# Start of TEXT EXTRACT

Aston Villa and Chelsea are set to be fined by Uefa next week for breaching financial regulations.

Uefa’s Club Financial Control Body (CFCB) has been probing alleged overspending by the two Premier League clubs ahead of their participation in Europe next season.

Officials from both clubs have been in extended talks with the CFCB around reaching a settlement.

Both clubs passed the Premier League’s profitability and sustainability rules (PSR), which limits clubs to losing £105m over three years, in January, but Uefa operates under a different set of rules and parameters.

Clubs that play in Uefa competitions – Chelsea qualified for the Champions League after finishing fourth while Villa, who finished sixth, will play in the Europa League next season – must adhere to cost control ratio rules, meaning wages and transfer fees must be within a certain percentage of revenues, and can lose up to a maximum of £77m over three years.

Why are the two clubs being punished? 

Chelsea were permitted to include the £200m sale of the club’s women’s team to a separate company – called Blueco 22 Midco Ltd – under the same ownership group in its accounts for Premier League auditors. But Uefa do not permit the practice, leaving a significant dent in their figures.

# End of TEXT EXTRACT
# Start of MATERIAL

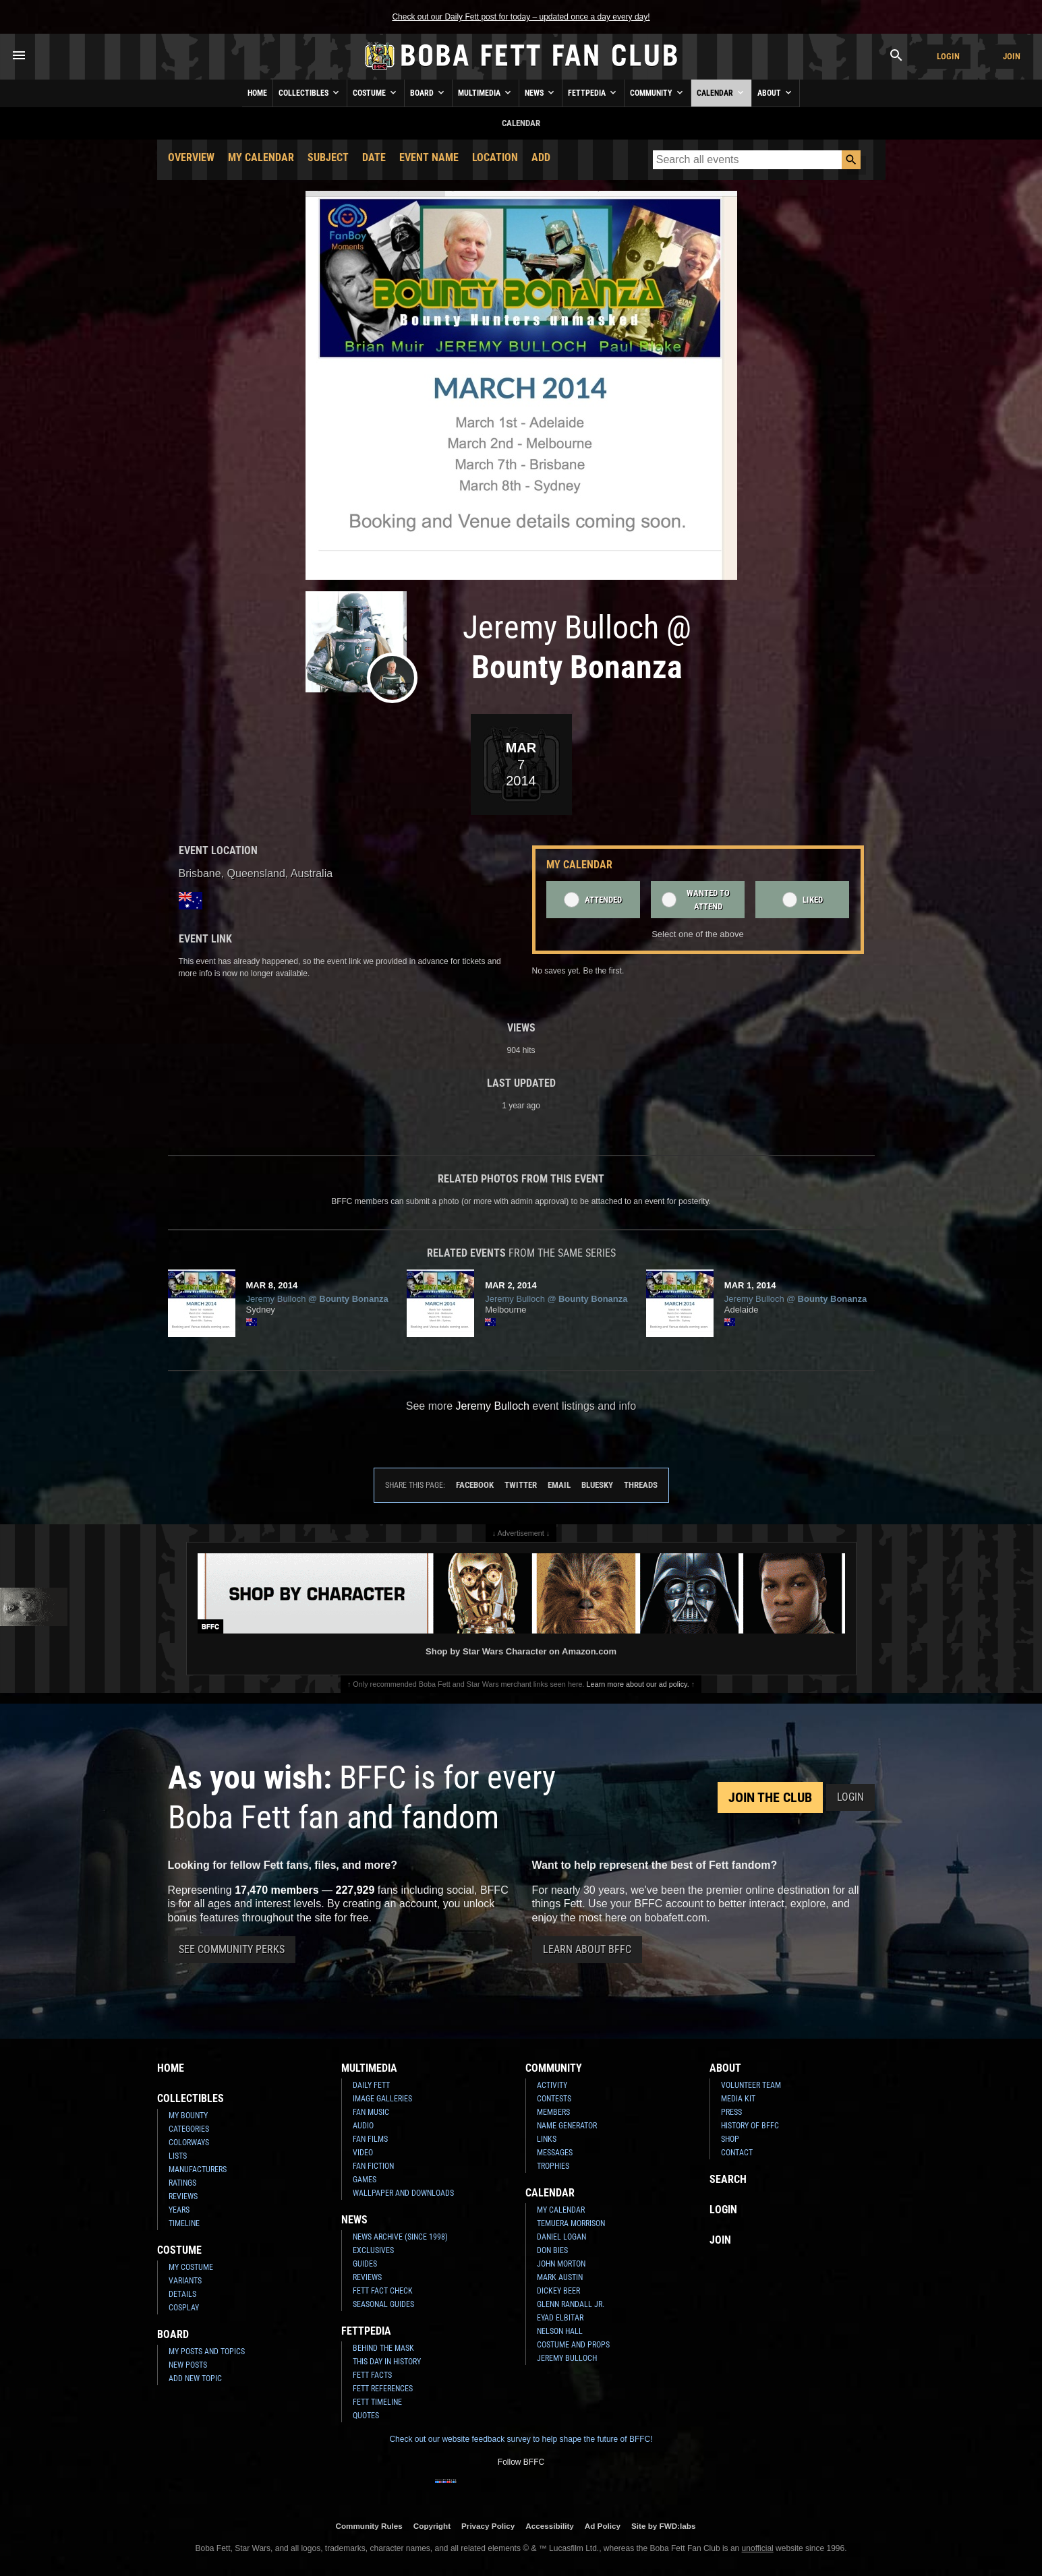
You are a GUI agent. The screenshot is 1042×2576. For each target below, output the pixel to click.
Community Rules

# End of MATERIAL

### EXERCISE GOAL:
Can you return, word for word, the passage of the news report on Uefa fining Aston Villa and Chelsea that opens with the words containing "Why are the" and closes with "in their figures."?

### OUTPUT:
Why are the two clubs being punished? 

Chelsea were permitted to include the £200m sale of the club’s women’s team to a separate company – called Blueco 22 Midco Ltd – under the same ownership group in its accounts for Premier League auditors. But Uefa do not permit the practice, leaving a significant dent in their figures.